Confira a nota na íntegra:
NOTA TÉCNICA DE ESCLARECIMENTO
Esclarecimentos sobre o atendimento ao paciente de 90 anos, da data entre 01 e 02/09/2025.
A UPA de Palmeira dos Índios/AL esclarece, de forma técnica e transparente, os fatos envolvendo o paciente acima identificado, visando resguardar a informação correta à família e à comunidade, bem como a integridade do trabalho multiprofissional desenvolvido na unidade.
No dia 01/09/2025: o paciente deu entrada na UPA, foi acolhido e encaminhado para avaliação e tratamento, conforme protocolos assistenciais vigentes, com registros em prontuário.
Na data 02/09/2025 – 02h30: o paciente apresentou uma parada cardiorrespiratória (PCR). Foram instituídas as medidas cabíveis, incluindo monitorização, verificação de pressão arterial e pulso por mais de um profissional (técnicos de Enfermagem, enfermeiro e médico) e eletrocardiograma (ECG), que constatou a AUSÊNCIA DOS BATIMENTOS CARDÍACOS.
Após aproximadamente 1 hora, em observação na área vermelha, MANTEVE-SE A AUSÊNCIA DE SINAIS VITAIS. Após a checagem multiprofissional, o paciente foi encaminhado ao necrotério pela equipe de maqueiros.
No Início da manhã de 02/09/2025: o médico de plantão emitiu a Declaração de Óbito. À pedido da família, procedeu-se a visualização do paciente no necrotério e, nesse momento, os familiares identificaram movimentos respiratórios. O paciente foi imediatamente reconduzido à área vermelha, onde se confirmou presença de respiração e pulso. Foram retomadas as condutas e todos os cuidados cabíveis. Apesar da respiração, não havia resposta a estímulos naquele momento. Registra-se que, antes do evento inicialmente interpretado como óbito, o paciente estava entubado e, ao voltar do necrotério, estava respirando no suporte ventilatório (Máscara de Hudson).

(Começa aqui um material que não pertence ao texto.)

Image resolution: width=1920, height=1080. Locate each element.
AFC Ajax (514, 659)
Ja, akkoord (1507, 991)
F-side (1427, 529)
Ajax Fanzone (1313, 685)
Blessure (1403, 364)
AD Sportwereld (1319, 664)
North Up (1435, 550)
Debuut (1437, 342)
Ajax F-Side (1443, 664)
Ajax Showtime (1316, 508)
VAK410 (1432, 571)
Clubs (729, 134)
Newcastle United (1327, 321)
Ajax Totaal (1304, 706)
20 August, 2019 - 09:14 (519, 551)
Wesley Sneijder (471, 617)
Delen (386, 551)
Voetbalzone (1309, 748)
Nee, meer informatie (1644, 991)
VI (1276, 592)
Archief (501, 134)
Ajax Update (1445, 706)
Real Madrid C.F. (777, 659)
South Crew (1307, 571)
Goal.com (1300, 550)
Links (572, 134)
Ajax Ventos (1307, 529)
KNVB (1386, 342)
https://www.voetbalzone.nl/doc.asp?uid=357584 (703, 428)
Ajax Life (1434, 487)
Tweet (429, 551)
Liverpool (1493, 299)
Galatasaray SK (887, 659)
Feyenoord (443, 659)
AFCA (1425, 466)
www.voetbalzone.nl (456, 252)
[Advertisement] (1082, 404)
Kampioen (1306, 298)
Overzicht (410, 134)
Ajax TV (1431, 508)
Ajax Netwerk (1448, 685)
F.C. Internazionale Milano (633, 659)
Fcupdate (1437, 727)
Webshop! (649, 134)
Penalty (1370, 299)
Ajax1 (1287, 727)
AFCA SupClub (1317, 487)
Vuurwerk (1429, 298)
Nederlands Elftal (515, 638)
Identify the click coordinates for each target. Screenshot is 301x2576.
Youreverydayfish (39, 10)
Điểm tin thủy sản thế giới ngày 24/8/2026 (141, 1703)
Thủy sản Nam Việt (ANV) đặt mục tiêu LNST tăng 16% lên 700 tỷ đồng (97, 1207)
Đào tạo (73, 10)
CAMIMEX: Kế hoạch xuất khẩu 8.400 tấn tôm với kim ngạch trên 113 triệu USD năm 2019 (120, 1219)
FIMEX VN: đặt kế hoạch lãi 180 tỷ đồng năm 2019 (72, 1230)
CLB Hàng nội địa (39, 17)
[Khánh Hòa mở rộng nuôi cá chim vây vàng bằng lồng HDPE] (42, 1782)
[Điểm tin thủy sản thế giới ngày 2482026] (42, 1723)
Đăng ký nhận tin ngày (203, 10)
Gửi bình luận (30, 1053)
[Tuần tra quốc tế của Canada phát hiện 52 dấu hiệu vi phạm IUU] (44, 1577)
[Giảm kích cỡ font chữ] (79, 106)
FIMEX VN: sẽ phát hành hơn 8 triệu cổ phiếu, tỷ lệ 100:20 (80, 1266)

Não foram identificadas falhas técnicas, médicas ou de enfermagem no atendimento prestado, à luz dos registros e das avaliações multiprofissionais documentadas.
Procedimentos adotados:
• Avaliação e checagem multiprofissional (médico, enfermeiro e técnicos de Enfermagem) da presença de sinais vitais;
• ECG realizado, demonstrando ausência de batimentos no momento da PCR;
• Monitorização e observação em área crítica (área vermelha), por período adequado à confirmação clínica da ausência de sinais vitais;
• Emissão de Declaração de Óbito pelo médico de plantão, observando os achados vigentes à época da avaliação;
• Imediata reversão do fluxo assistencial e retomada do cuidado intensivo, assim que identificados respiração e pulso, com comunicação à família.
Esclarecimentos importantes:
• Não foram identificadas falhas técnicas, médicas ou de enfermagem no atendimento prestado, à luz dos registros e das avaliações multiprofissionais documentadas;
• O caso permanece à disposição para análise pelas instâncias competentes (p. ex.: Núcleo de Segurança do Paciente/Comissão de Revisão de Óbitos), reforçando o compromisso institucional com a qualidade assistencial, transparência e segurança do paciente;
• Todos os registros assistenciais e exames (incluindo traçados de ECG e evoluções em prontuário) estão disponíveis, nos termos da legislação aplicável, para as autoridades e para a família.